The example of transatlantic reprinting shows that what counted as piracy depended not only on the geography of copyright jurisdictions but also on publishing strategies and evolving notions of right and wrong.23 Similar factors were at play in the realm of news. The word piracy was more or less common depending on the period, and it was used to refer to a range of unwelcome actions, from the appropriation or imitation of a title to verbatim copying and paraphrasing of individual articles. In most cases, the practices being denounced were not explicitly prohibited by law, but they seemed unjust or dishonorable to those making the accusation. In the case of news, attitudes toward copying—whether it was seen as harmful, innocuous, or even beneficial—generally depended on who was copying, how soon they were doing it, whether they cited the source, and where they were located in relation to one’s own customers. Much depended on the frequency of publication and the geographic territory in which publishers sought their customers. For example, a daily newspaper might not have minded being copied by a weekly journal, since it had already profited from being first to announce the news. But a morning paper might have objected to copying by evening papers in the same city. Meanwhile, a paper in one city might have accepted being copied by papers in another city if properly credited as the source of the news, unless, of course, they were in direct competition for readers and advertisers. These spatial and temporal boundaries were always somewhat elastic, and they were stretched in various ways as a result of new forms of publication (such as evening papers and magazines), new modes of business organization (especially press associations and agencies), and new means of transporting newspapers or relaying individual stories (the railroad, telegraph, radio, and the internet). News publications have always been situated in time and space in relation to other publications and to communications technology providers, from the post office and telegraph companies to social media platforms. Whether copying is perceived as harmful depends on these relationships.
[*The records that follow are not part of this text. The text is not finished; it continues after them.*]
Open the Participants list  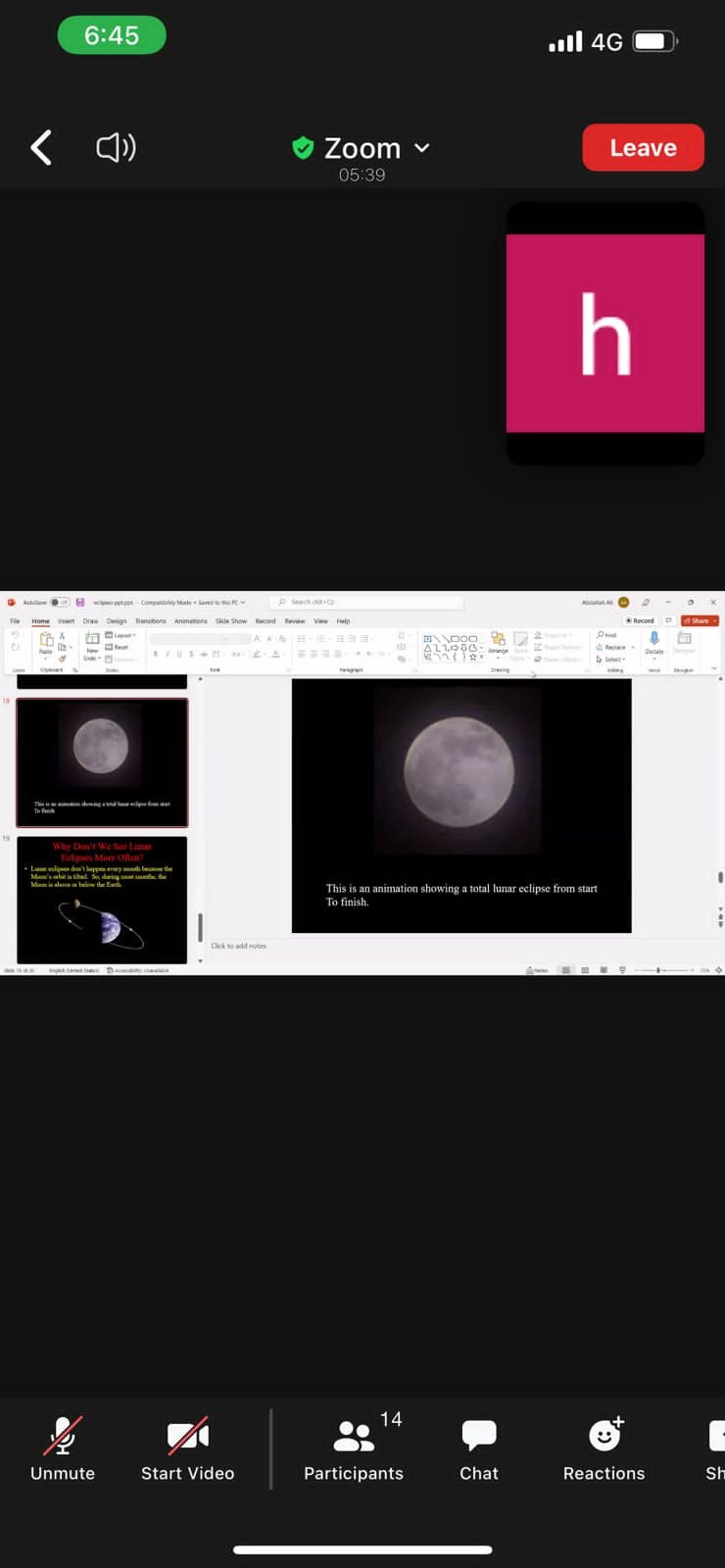pyautogui.click(x=354, y=1446)
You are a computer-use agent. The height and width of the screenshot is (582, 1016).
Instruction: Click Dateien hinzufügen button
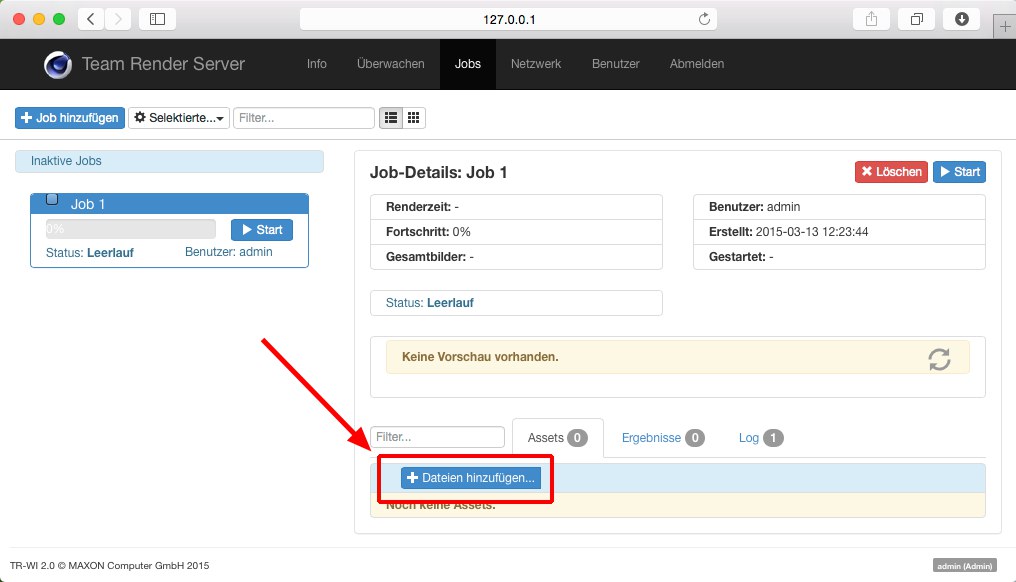pos(471,478)
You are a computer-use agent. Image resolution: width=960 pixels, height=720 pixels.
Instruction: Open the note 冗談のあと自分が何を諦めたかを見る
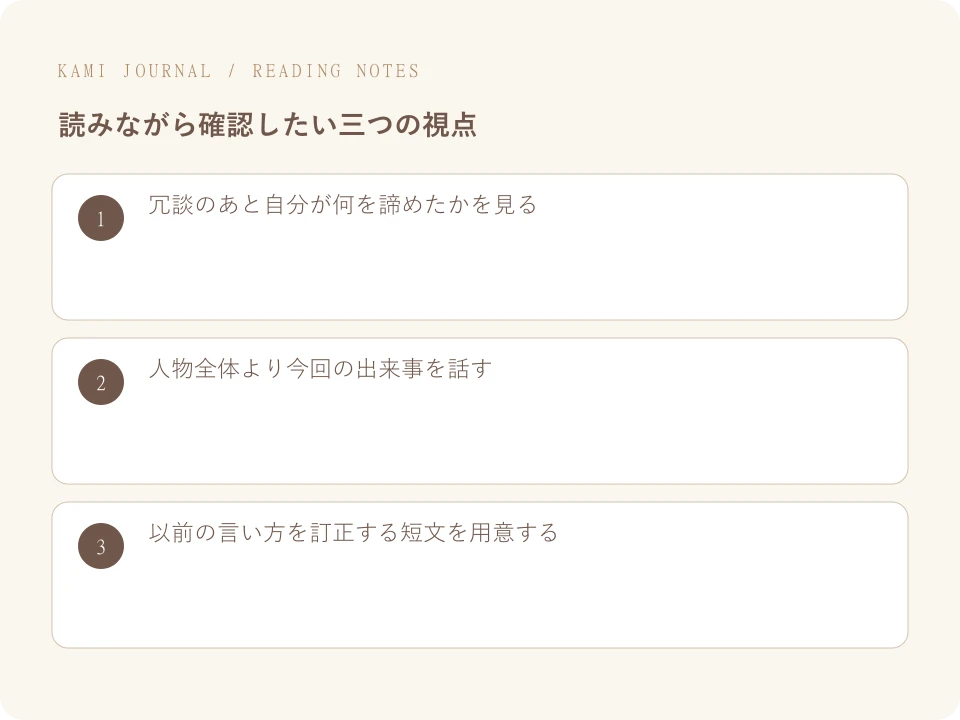tap(343, 204)
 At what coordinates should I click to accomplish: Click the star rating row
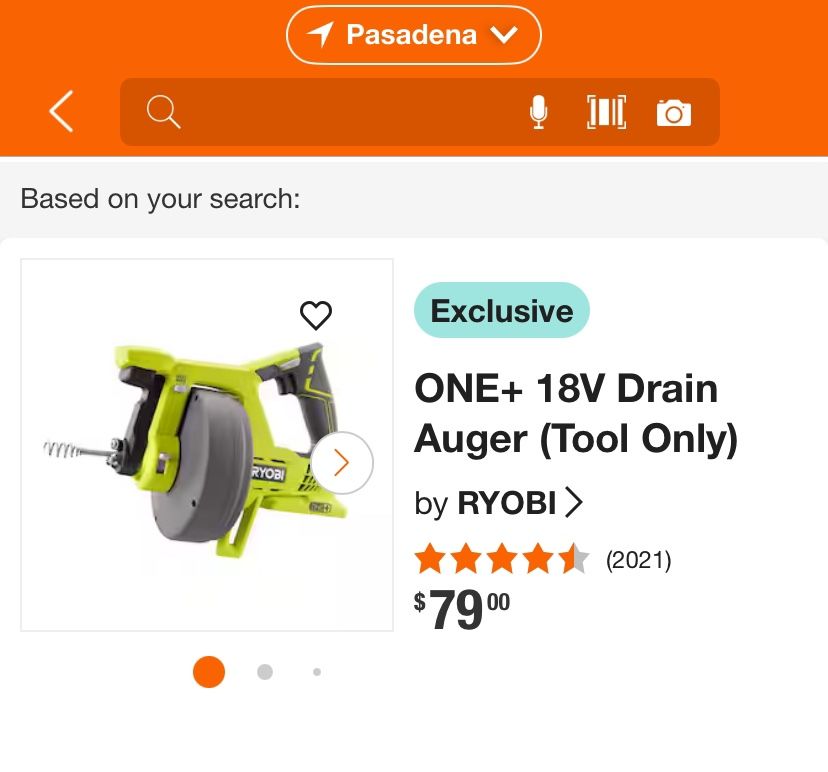502,560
HOW TO WRITE THE HISTORY OF COPYRIGHT

Like property and piracy, copyright is a term whose meaning has depended on the context and the goals of the person using it. One reason for this is that the purpose and scope of copyright have often been subject to debate. Another reason is that writers, publishers, and readers do not always understand copyright in the same terms as do lawyers or judges. The premise of this book is that the history of copyright should be a history of how copyright was understood and used by individuals in the past. My approach is inspired by interdisciplinary scholarship that has stressed how individual authors and publishers navigated questions of copyright as well as studies of “copyright pioneers” who campaigned for new laws or went to court in an attempt to obtain recognition of new rights.24 I reconstruct the history of legislation and case law related to copyright for news publications, but I also insist on the need to study legal developments in relation to changes in publishing practice. In that respect, my book is indebted to several generations of scholarship in the field known as history of the book. Historians and literary scholars working in this field have revealed that it is impossible to understand the early history of copyright without studying the organizational structure of the book trade. They have also shown that printers and publishers often ignored copyright or developed trade customs to regulate their businesses.25 But most histories of publishing that discuss copyright focus on books, and news publications followed a different trajectory. Copyright law was designed for books, and the different formats in which news was published and the different business models developed around news challenged existing frameworks in many ways.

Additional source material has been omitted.